Ivan Meštrović took an active part in the cultural and political advancement of the city of Split in the first half of the 20th century, and did several monuments for its public spaces. In 1929 he donated to the city his Monument to Gregory of Nin, which was first erected on the Peristyle, the heart of Diocletian’s Palace, exciting fierce criticism on the part of both critics and the general public. Grgur Dobre was bishop of Nin and chancellor of the Croatian royal court in the first half of the 10th century. He championed the use of the Old Slavonic liturgy and the preservation of the national identity. And it was because of this national symbolism that the Italian fascist government had it removed from the Peristyle in 1941; in 1954 it was put up again in front of the Golden Gate, in a position it occupies today. Gregory of Nin is a statue of imposing proportions, almost 8 metres in height. Folk lore has it that touching his toe will bring good luck.

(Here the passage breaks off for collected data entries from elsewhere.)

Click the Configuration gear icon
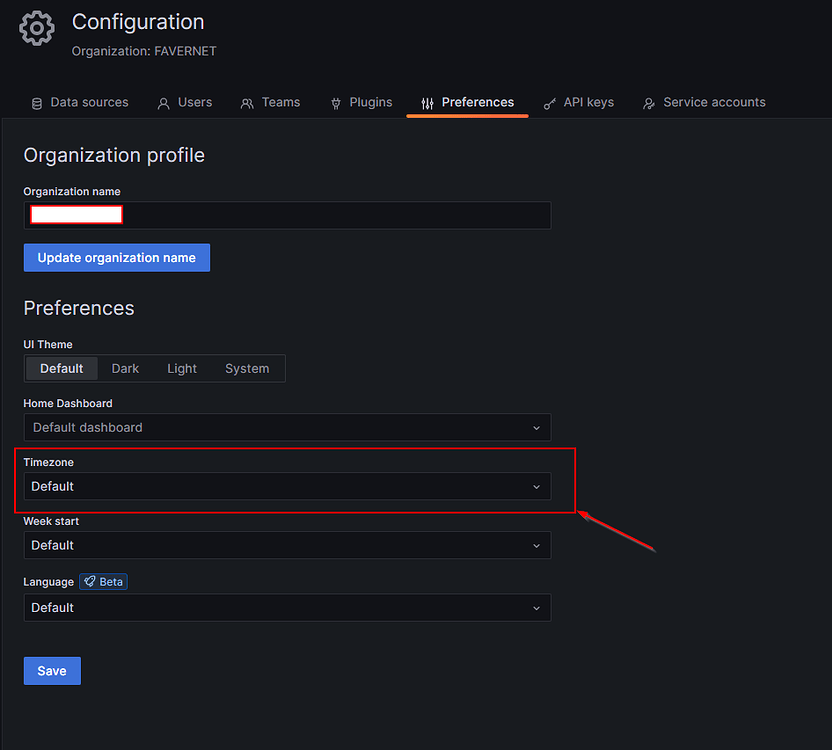The width and height of the screenshot is (832, 750). click(36, 28)
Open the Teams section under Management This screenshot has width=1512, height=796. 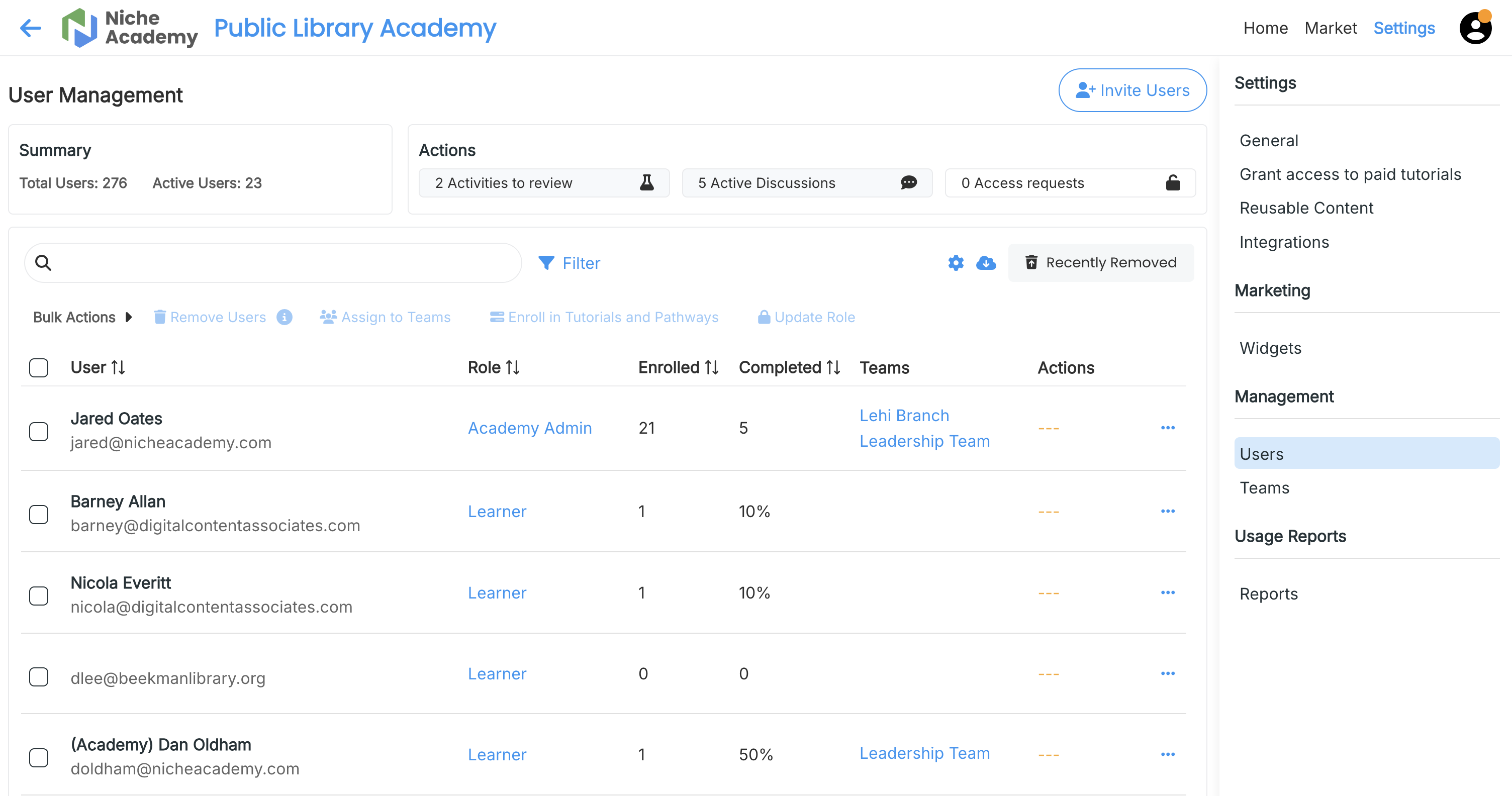pyautogui.click(x=1264, y=487)
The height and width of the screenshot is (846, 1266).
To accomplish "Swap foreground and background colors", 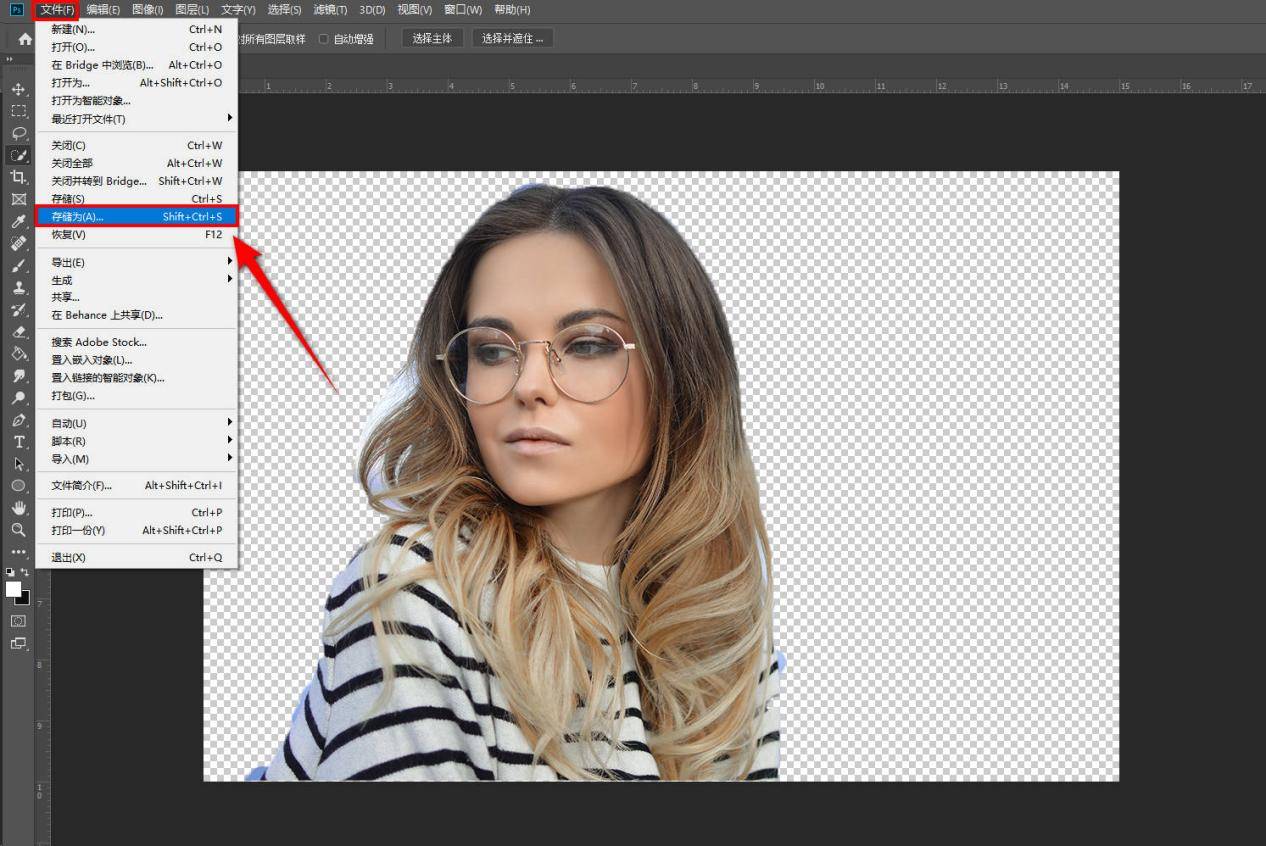I will coord(26,572).
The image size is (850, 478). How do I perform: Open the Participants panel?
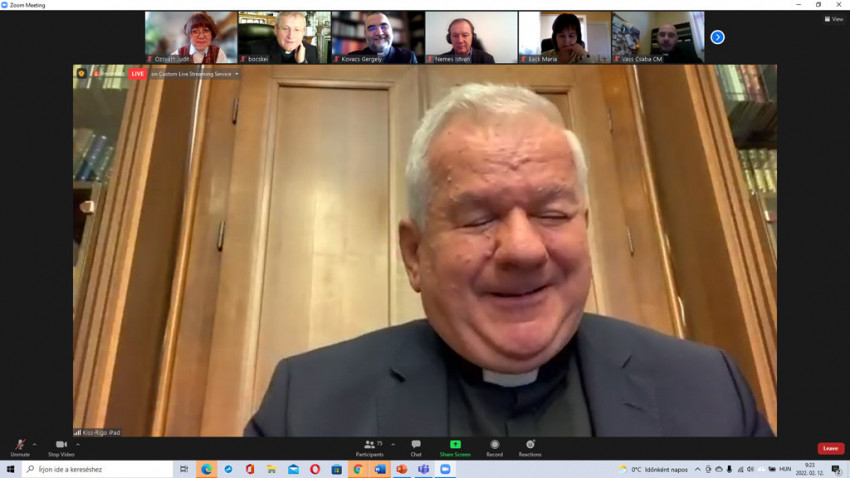tap(369, 446)
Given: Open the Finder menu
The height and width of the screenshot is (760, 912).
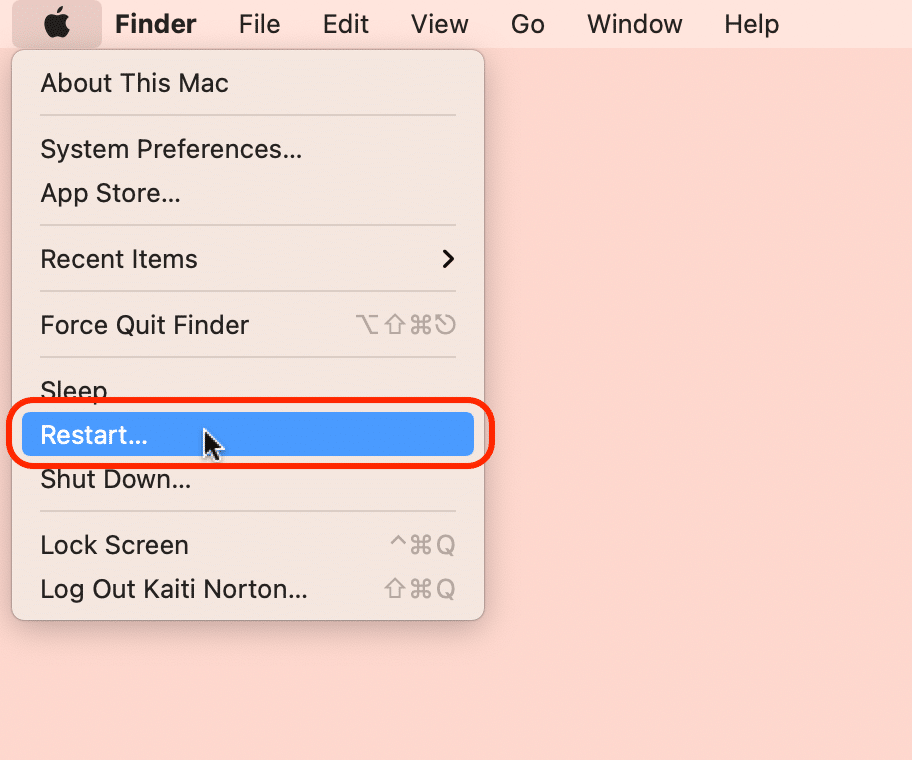Looking at the screenshot, I should point(155,24).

Ivan Meštrović: THE ETERNALLY CRUCIFIED

Zagreb, 1930
stone from Seget near Trogir, 312 x 224 x 40 cm
Church of the Most Holy Redeemer, Otavice
photography: Zoran Alajbeg, 2017
monograph Church of the Most Holy Redeemer – Ivan Meštrović in the Context of his Native Region

From 1928 to 1930 Ivan Meštrović was engaged in building his own family mausoleum, the Church of the Most Holy Redeemer in his native village of Otavice. He worked on the drawings for the mausoleum’s sculptural programme for several years, the relief Eternally Crucified remaining the only constant in the drawings. It is placed in a niche above the stone altar and shows Christ being borne by a six-winged seraph. In spite of the title of the work, Christ is not crucified on the cross, and the wounds on his body and the crown of thorns are omitted. The peaceful expression on the face of the angel, the archaic smile and the conical hairstyle recall depictions of deities in eastern religions. The greatest similarity is with the sculpture of the Buddha from the Hindu-Buddhist complex of Angkor Wat, a photograph of which Meštrović kept in his archives. This work is an expression of the artist’s untypical religious beliefs, suffused with eastern philosophy and his own optimistic aspirations for eternity in the life beyond the grave.

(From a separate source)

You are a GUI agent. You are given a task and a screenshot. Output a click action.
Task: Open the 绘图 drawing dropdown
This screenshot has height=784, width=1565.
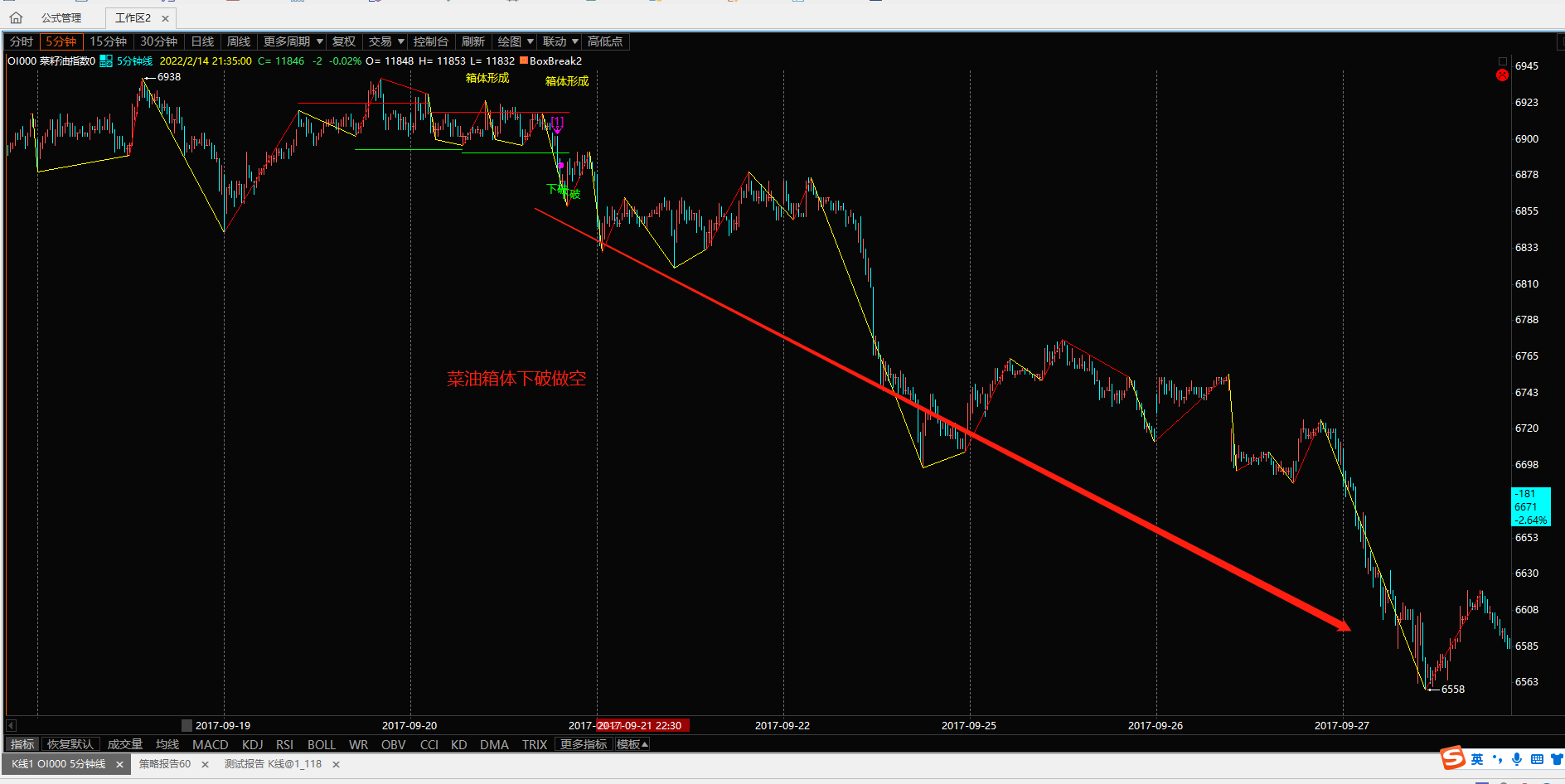click(515, 41)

Ivan Meštrović: OLGA MEŠTROVIĆ

Split, 1935
Greek marble, 58 x 42 x 28 cm
property of the Meštrović Gallery in Split, inv. no. GMS-985
photography: Zoran Alajbeg, 2018
Meštrović Gallery – Catalogue of the Permanent Display

Olga Meštrović, née Kesterčanek, was Meštrović’s second wife, and mother of his four children. She was a magister in pharmacy and was co-owner of a druggists in Dubrovnik, whom Meštrović met in 1920, when he was building the Račić Family Mausoleum in Cavtat. He did several portraits of her and her face was several times used for his sculptures of female figures. Since with Olga he achieved his long lasting desire to be a father, he would often equate her appearance with the maternal ideal. This portrait of Olga shows a woman with a resolute expression on her face, hair swept into a bun, stressing the maturity and steadiness of her character. The bust was carved from the same piece of marble as the classic work History of the Croats (Zagreb, 1933), and the natural colour and texture of stone are still to be seen in the lower part of the sculpture.

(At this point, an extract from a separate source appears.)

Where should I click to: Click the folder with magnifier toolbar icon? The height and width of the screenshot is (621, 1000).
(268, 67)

Ivan Meštrović: HAPPY YOUTH

Rome, 1946
plaster, 193 x 70.5 x 84 cm
property of the Meštrović Gallery in Split, inv. no. GMS-33
photography: Zoran Alajbeg, 2022

Right after World War II, in 1946, Meštrović went back to Rome, where the American Academy let him use a studio at Monte Gianicolo for eight months. In his Rome studio, the artist did a number of sculptures, including Happy Youth. Although most of them conjured up the painful experience of war and imprisonment by the Ustasha in Zagreb, this sculpture, with its carefree, optimistic and youthful spirit stands apart from these issues. Some sources say that this is a depiction of Persephone in her glee just before being abducted by Hades to the underworld, or at the moment of celebration when she goes back to earth. An obvious indication of joy is the smile that dominates her blithe face, the élan in the position of her body and her long unfastened hair. The model for Happy Youth was Meštrović’s younger daughter Marica.